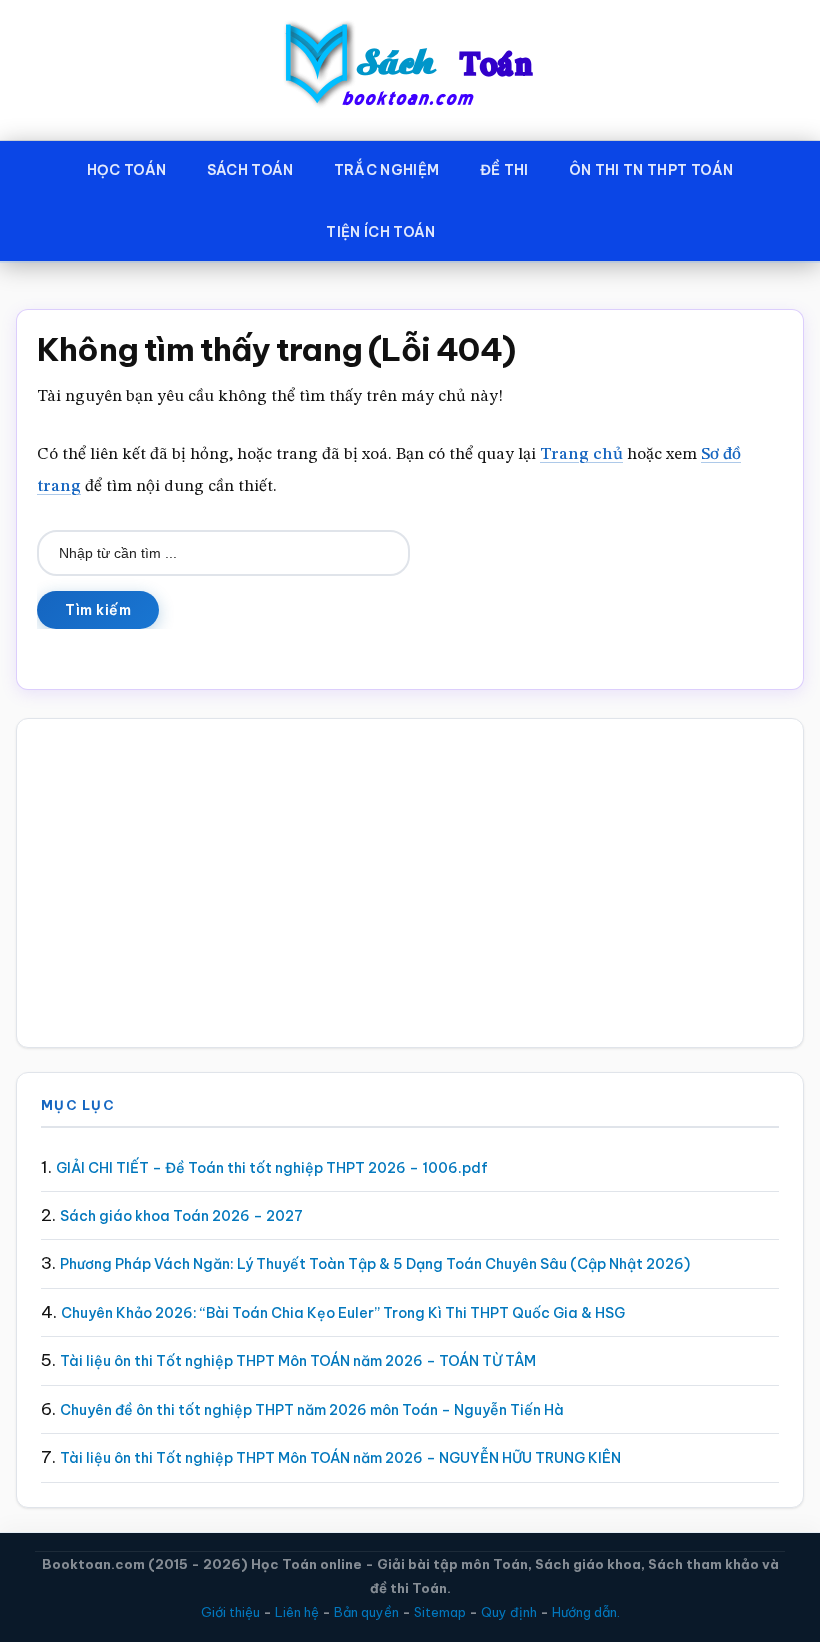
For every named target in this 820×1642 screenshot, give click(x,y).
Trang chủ (581, 454)
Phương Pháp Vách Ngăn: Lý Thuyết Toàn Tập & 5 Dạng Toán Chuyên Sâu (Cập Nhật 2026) (375, 1264)
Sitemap (440, 1612)
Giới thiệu (230, 1612)
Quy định (509, 1612)
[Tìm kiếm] (485, 228)
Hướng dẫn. (586, 1612)
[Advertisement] (410, 883)
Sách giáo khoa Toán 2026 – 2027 (181, 1216)
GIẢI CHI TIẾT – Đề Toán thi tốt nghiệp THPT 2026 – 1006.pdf (272, 1168)
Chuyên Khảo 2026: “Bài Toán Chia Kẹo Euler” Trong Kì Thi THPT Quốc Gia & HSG (343, 1313)
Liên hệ (297, 1612)
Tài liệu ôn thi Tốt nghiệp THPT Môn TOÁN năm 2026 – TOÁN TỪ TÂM (298, 1361)
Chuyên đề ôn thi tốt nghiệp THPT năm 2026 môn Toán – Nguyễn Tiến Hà (312, 1410)
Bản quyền (366, 1612)
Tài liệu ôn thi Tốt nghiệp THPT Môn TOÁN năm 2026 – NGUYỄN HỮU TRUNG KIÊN (340, 1458)
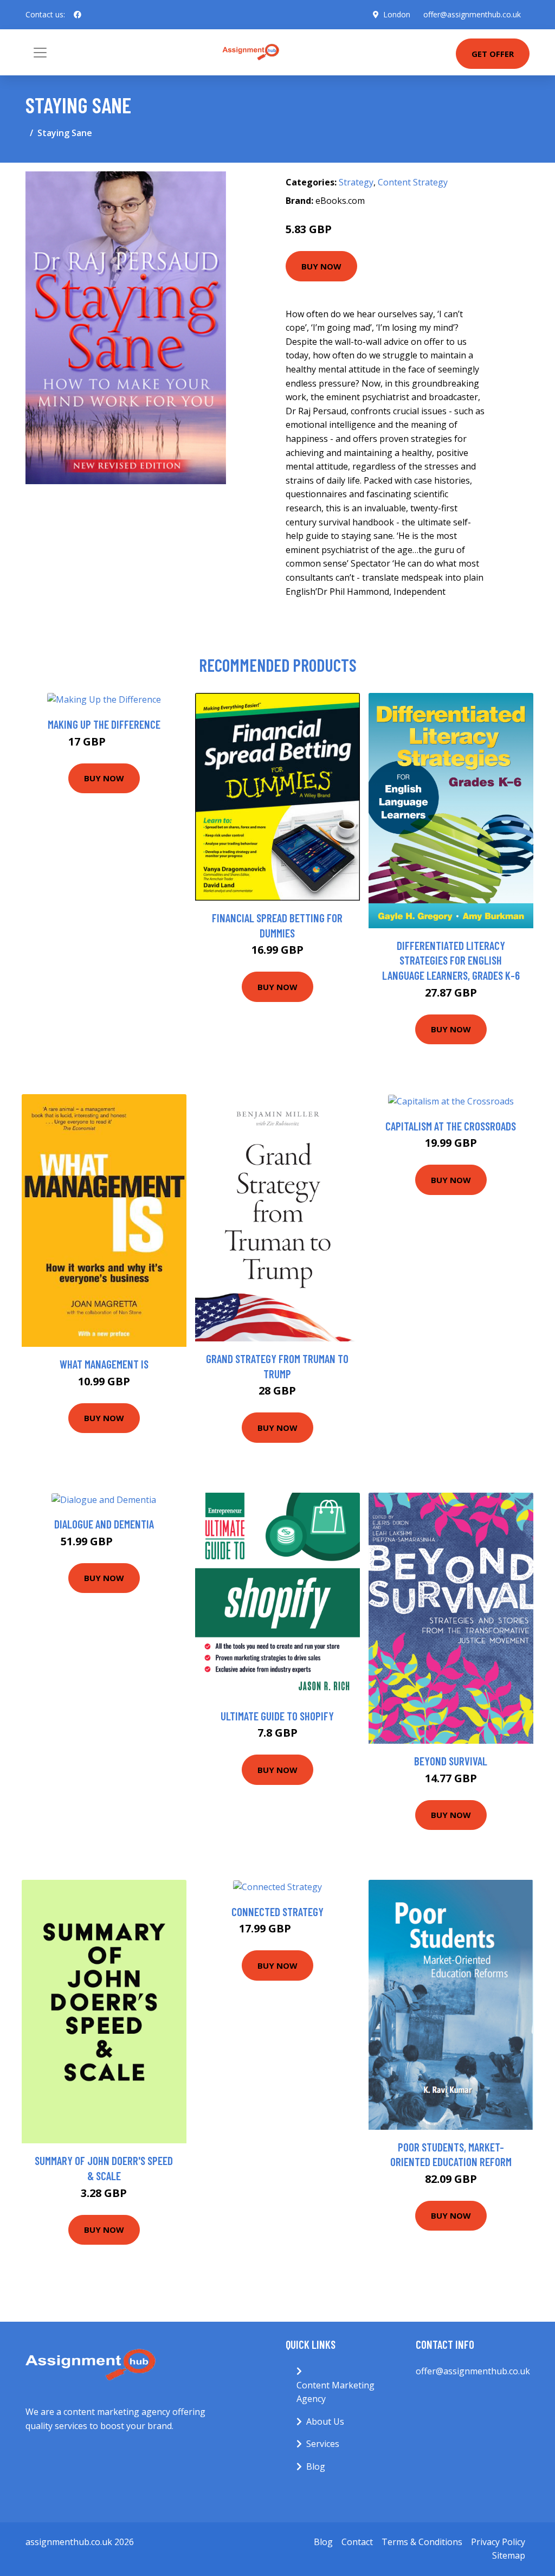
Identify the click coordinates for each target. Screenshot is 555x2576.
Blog (315, 2466)
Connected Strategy (277, 1911)
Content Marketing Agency (335, 2392)
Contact (357, 2542)
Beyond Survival (450, 1761)
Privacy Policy (498, 2542)
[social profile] (77, 14)
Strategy (356, 182)
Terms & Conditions (422, 2542)
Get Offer (493, 53)
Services (322, 2444)
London (396, 14)
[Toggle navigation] (40, 52)
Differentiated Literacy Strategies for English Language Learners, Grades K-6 (451, 960)
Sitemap (508, 2555)
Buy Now (321, 266)
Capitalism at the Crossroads (450, 1126)
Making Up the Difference (104, 724)
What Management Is (104, 1364)
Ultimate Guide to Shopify (277, 1716)
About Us (325, 2421)
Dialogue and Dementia (104, 1524)
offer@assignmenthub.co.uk (472, 14)
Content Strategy (413, 182)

========

Scan the data above; copy every line where "liệu" appears.

* **Exercise result**:
Tài liệu ôn thi Tốt nghiệp THPT Môn TOÁN năm 2026 – TOÁN TỪ TÂM (298, 1361)
Tài liệu ôn thi Tốt nghiệp THPT Môn TOÁN năm 2026 – NGUYỄN HỮU TRUNG KIÊN (340, 1458)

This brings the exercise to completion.